A psicóloga, o Id, o Superego e o Ego

 

 

Para a Júlia

 

 

               O sol ainda espreguiçava quando o Ego me sacudiu e fez saltar da cama, me enchendo a bola: “Hoje é um grande dia! Formatura da Júlia, a caçulinha! Que beleza! Suas três filhas concluíram o curso superior! Duas já são profissionais de sucesso, e a Júlia vai no mesmo caminho! Você pode se orgulhar!”.

               No fundo, bem sei que o mérito é só delas, mas é difícil não se deixar levar pela comoção e adulação em momentos assim.

               Passei o dia nas nuvens, como o avião em que embarcamos logo depois com destino a São Paulo para participar das solenidades. O Ego na poltrona ao lado. Céu de brigadeiro.

               No finalzinho da tarde, quando me vestia para a colação de grau, o Id deu o ar da sua graça, refletindo no espelho as imagens terríveis do Real: “Engordei! Que droga de cabelo esbranquiçado, que ficou áspero e rebelde, difícil de pentear. E essas rugas? Ainda bem que os óculos disfarçam um pouco… Parece que foi ontem a minha formatura.” E ainda por cima começou a chover…

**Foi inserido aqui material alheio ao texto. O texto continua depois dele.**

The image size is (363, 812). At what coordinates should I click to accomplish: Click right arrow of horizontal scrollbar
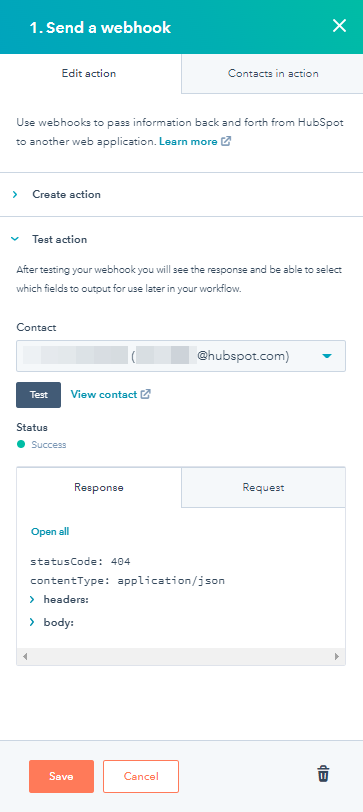(x=337, y=656)
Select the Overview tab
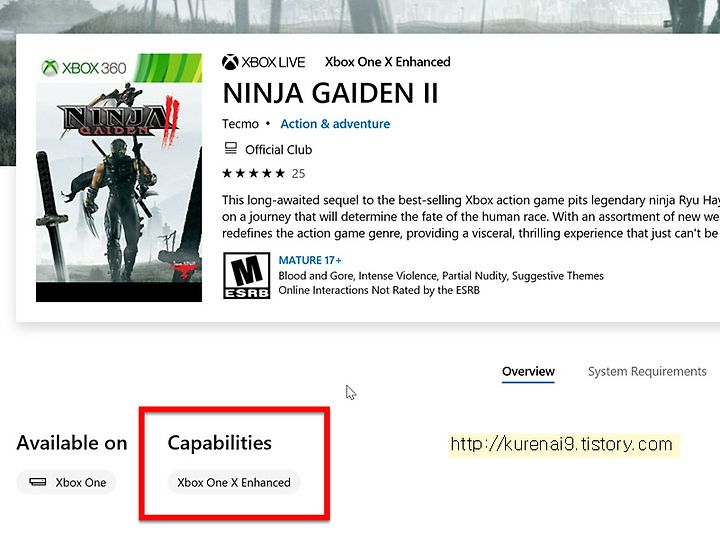Image resolution: width=720 pixels, height=533 pixels. (528, 371)
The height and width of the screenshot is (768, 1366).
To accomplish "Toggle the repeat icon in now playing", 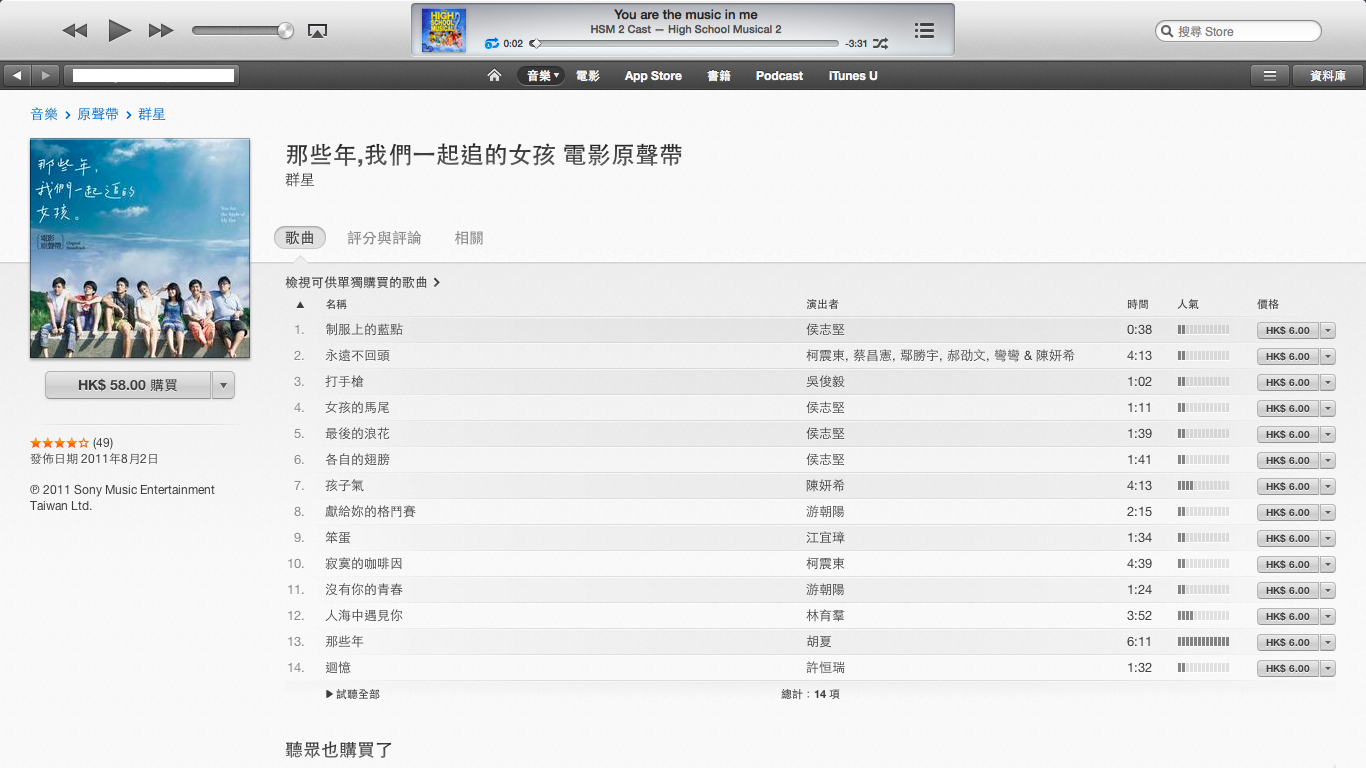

               Mas logo o Ego voltou a se sentar a meu lado no auditório. “A Júlia é a mais elegante e linda de todas! Olha só ela recebendo o canudo! E foi escolhida para homenagear o patrono da turma! Veja só como ele sorri, a abraça e beija, deve gostar muito dela!”.

               O Superego, sempre muito bem articulado, sistemático e legiferante, não poderia faltar. Pontificou nos tantos discursos, ressaltando o simbolismo da graduação, rito de passagem para os compromissos e as responsabilidades da vida adulta, etc. etc.

               No baile, o Ego novamente se engalanou. “Como a Júlia está exuberante! E que maravilha dançar a valsa com ela! Champanhe, uísque, tim tim!”

               O retorno para o hotel de madrugada foi na companhia do Id, cansado, suado, o estômago revirando dos comes e bebes…

               No dia seguinte, de volta a Ribeirão Preto, Júlia telefona, melancólica com o fim da sua vida estudantil, receosa da duríssima pós-graduação em psicologia hospitalar que já iniciaria no dia 1º de fevereiro. O Id e o Superego estavam com ela.

               Real, Simbólico, Imaginário.

               Id, Superego, Ego.

               Ela vai lidar com eles profissionalmente agora. E cada vez mais, já que pretende se tornar psicanalista.

               Talvez me explique um pouco mais sobre essa Santíssima Trindade lacaniana, se eu não estiver emburrecido demais para entender.

               Como vivente leigo, pressinto que os três se misturam e alternam a cada instante, e talvez a chave esteja nisso, em não se fixar em apenas um deles.

                Afinal, como viver sem a verdade, regras, tradições e uma boa dose de fantasia?